Part of it's that I rarely write things at all until they matter to the plot, and visuals... well,
unless I've got a smoking gun that I need to hide among the geraniums, they don't usually register as necessary.

It's actually a pretty immersive way of writing.  As far as I'm concerned, it's far, far better than too much description.  I don't think people miss it, much.  At least, they don't in fanfiction, where the characters and setting are already vivid in the reader's mind.

But I think for my original work, it's something that is sorely lacking.  God save me from introducing characters like Dan Brown, with a potted summary of their history to date, but I think it's a problem to get nothing out of me on the colour of anything, or on how any of my characters look.  Two of the characters in Futureproof have blonde hair, two have 'dark', one has 'dark eyes'.  Three have their height mentioned.  I'm pretty sure that's nearly it, apart from a couple of people whose work clothes are relevant to the plot.  Seriously?  In what's approaching 70,000 words of sci-fi worldbuilding, I suspect that's a problem.

It's a problem I've been thinking about for a while: how to get more comfortable with descriptions.  I noticed the poetic concision coming much more easily when I was working on Living Conditions than it ever used to, and I think it's from the work I've done on drabbles.  Apparently they really are a great way to learn to say more--much, much more, if you're doing them right--with less.

Now I want to work on my visual descriptions.

For the moment, I've decided to start keeping a people-watching file.  I'm writing one-sentence descriptions of people I know, or people I see in the street.  Maybe eventually even people in my head.  Like an artist, carrying a sketchbook--only mine is for words.  Maybe I'll try sketching some locations with words, too.

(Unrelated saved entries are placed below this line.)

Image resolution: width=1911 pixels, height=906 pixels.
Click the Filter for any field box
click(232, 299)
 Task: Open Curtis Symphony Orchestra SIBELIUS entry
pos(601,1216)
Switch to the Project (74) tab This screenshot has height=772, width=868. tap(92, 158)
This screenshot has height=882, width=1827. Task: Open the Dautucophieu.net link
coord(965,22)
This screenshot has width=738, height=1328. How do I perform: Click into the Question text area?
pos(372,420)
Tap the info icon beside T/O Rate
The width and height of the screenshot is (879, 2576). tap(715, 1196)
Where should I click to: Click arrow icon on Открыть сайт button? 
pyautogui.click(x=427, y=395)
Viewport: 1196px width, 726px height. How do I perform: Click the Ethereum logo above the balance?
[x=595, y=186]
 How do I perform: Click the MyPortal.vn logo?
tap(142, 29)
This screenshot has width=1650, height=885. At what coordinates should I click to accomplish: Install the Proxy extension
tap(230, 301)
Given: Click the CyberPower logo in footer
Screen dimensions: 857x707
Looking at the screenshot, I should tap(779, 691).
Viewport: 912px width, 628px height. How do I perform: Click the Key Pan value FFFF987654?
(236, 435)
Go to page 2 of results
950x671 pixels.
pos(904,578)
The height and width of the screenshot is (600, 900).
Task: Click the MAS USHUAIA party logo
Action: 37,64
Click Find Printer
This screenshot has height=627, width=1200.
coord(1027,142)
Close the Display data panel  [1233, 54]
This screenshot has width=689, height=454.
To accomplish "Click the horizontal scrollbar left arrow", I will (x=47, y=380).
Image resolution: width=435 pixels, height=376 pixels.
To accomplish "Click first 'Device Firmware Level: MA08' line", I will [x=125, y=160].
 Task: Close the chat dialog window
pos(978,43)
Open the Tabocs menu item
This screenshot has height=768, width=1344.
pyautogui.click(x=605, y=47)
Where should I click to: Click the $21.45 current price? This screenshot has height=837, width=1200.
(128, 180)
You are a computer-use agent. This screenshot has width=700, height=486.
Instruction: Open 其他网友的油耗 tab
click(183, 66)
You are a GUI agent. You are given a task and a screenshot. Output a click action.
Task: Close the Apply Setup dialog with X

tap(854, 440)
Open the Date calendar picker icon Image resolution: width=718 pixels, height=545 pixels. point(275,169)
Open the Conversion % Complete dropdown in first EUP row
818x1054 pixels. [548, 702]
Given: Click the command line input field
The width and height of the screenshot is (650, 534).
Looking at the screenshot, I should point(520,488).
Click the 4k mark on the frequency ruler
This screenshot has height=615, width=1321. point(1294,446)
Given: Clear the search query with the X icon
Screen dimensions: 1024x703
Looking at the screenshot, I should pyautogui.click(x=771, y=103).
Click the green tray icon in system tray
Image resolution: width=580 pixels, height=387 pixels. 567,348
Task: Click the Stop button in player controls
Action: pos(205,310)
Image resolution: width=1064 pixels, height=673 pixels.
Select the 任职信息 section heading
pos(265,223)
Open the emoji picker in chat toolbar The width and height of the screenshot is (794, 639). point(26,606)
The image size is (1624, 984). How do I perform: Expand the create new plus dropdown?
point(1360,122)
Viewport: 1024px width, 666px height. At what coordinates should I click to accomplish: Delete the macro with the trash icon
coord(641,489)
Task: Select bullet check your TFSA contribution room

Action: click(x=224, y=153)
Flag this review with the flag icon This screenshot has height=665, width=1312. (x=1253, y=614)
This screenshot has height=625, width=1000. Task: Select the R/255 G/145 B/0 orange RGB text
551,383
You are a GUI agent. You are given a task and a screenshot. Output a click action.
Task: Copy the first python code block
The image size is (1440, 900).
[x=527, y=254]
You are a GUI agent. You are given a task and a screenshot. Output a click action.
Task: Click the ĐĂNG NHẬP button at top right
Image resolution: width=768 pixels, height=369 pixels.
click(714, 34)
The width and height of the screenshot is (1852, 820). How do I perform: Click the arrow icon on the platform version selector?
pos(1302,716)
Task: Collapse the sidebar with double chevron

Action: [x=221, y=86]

I'm going to try and add something to it every day. I remember I got faster at writing drabbles--much faster--the more I practiced.  The first couple back then took me a week of polishing.  Later ones, only an hour.  And this is fun.  Hard, but... fun, thinking how to condense a real complete person I know's manner and character--that bright recognition of them--into just one short sentence of physical description, something that takes one clean and creative detail and tells a story in itself.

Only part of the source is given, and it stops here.